Published 4/1/2013
AAOS Now tests your knowledge of orthopaedic trivia. Take a minute and see how well you know your orthopaedic trivia—but don’t peek at the answers!
- Friedrich Wegener (Wegener’s granulomatosis) was also known for his affiliation with:
- Major league baseball
- The Nazi party
- The 1940 Olympics
- The Russian tsars
- If you were performing a Finkelstein test on a patient, you would be examining the patient’s:
- Knee
- Hip
- Neck
- Wrist
- The Finkelstein test is the classic diagnostic test for which of the following conditions?
- Achilles insertional tendinosis
- Cervical spondylosis
- de Quervain tendinosis
- Dupuytren contracture
- What is Trevor disease?
- Dysplasia epiphysealis hemimelica
- Multiple osteochondromatosis
- Pigmented villonodular synovitis
- Intra-articular eosinophilic granuloma
- One type of Cornelia de Lange syndrome also is known by the name of her hometown. What is it?
- Auckland achondroplasia
- Amsterdam dwarfism
- Anaheim autism
- Andalusia dementia
If you have orthopaedic trivia you think would be of interest to AAOS Now readers, email it to aaoscomm@aaos.org; fax to 847-823-8033; or mail to Orthopaedic Trivia — AAOS Now, 6300 N. River Rd., Rosemont, Ill. 60018-4262.

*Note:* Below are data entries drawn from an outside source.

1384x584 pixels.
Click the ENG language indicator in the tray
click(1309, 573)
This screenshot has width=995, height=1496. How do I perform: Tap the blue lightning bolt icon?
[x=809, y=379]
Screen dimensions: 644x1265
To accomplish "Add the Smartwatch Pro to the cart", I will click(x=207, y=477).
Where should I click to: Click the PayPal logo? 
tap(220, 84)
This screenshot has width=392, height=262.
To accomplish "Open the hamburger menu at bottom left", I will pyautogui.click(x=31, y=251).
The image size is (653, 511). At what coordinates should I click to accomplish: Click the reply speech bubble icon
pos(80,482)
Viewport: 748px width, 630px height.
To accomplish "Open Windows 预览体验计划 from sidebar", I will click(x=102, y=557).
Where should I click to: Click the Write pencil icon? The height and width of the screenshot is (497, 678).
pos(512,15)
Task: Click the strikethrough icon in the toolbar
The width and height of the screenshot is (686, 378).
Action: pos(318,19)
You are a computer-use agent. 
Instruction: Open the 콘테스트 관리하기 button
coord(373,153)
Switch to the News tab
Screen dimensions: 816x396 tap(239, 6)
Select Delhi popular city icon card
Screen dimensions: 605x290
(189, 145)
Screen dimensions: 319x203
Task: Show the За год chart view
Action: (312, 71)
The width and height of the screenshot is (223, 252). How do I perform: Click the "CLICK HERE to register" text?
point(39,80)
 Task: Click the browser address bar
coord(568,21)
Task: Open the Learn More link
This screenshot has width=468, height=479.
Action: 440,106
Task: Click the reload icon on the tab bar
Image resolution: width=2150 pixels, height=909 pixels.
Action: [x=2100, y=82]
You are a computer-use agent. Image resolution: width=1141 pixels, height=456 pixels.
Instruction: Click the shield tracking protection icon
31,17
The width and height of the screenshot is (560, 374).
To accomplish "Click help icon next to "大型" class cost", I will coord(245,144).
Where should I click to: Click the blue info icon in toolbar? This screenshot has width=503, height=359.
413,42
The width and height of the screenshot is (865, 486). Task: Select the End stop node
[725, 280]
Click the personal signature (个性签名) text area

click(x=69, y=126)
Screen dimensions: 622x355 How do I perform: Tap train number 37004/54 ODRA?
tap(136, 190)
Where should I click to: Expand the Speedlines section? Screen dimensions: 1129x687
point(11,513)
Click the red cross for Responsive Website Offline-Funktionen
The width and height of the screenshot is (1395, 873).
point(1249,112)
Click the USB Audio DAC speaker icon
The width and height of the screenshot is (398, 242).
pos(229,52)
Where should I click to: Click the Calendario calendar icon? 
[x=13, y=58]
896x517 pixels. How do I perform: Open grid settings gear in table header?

Answers: 1—B; 2—D; 3—C; 4—A; 5—B
- Franz Wegener was a member of the Nazi party and may have been involved in human experiments in one of the Jewish ghettos. Hans Reiter (Reiter’s syndrome) also was found guilty of involvement in the deaths of hundreds of inmates at the Buchenwald concentration camp.
- The Finkelstein test is the classic diagnostic test for de Quervain tendinosis. It determines if there is tenosynovitis in the abductor pollicis longus and extensor pollicis brevis tendons of the wrist. Ulnar deviation of the wrist causes pain along the course of these tendons when the thumb is held in the fisted hand.
- Same explanation as above.
- Trevor disease (dysplasia epiphysealis hemimelica) is a rare developmental disorder affecting the epiphyses in young children. It is most commonly found around the knee, talus, tarsal navicular, and cuneiform joints. A continuous increase in the size of the lesion can cause pain and deformity, requiring excision of the mass.
- Cornelia de Lange syndrome is a congenital condition that usually includes growth retardation, developmental delay, hirsutism, limb abnormalities, and facial growth discrepancies. Professor de Lange lived and worked in Amsterdam.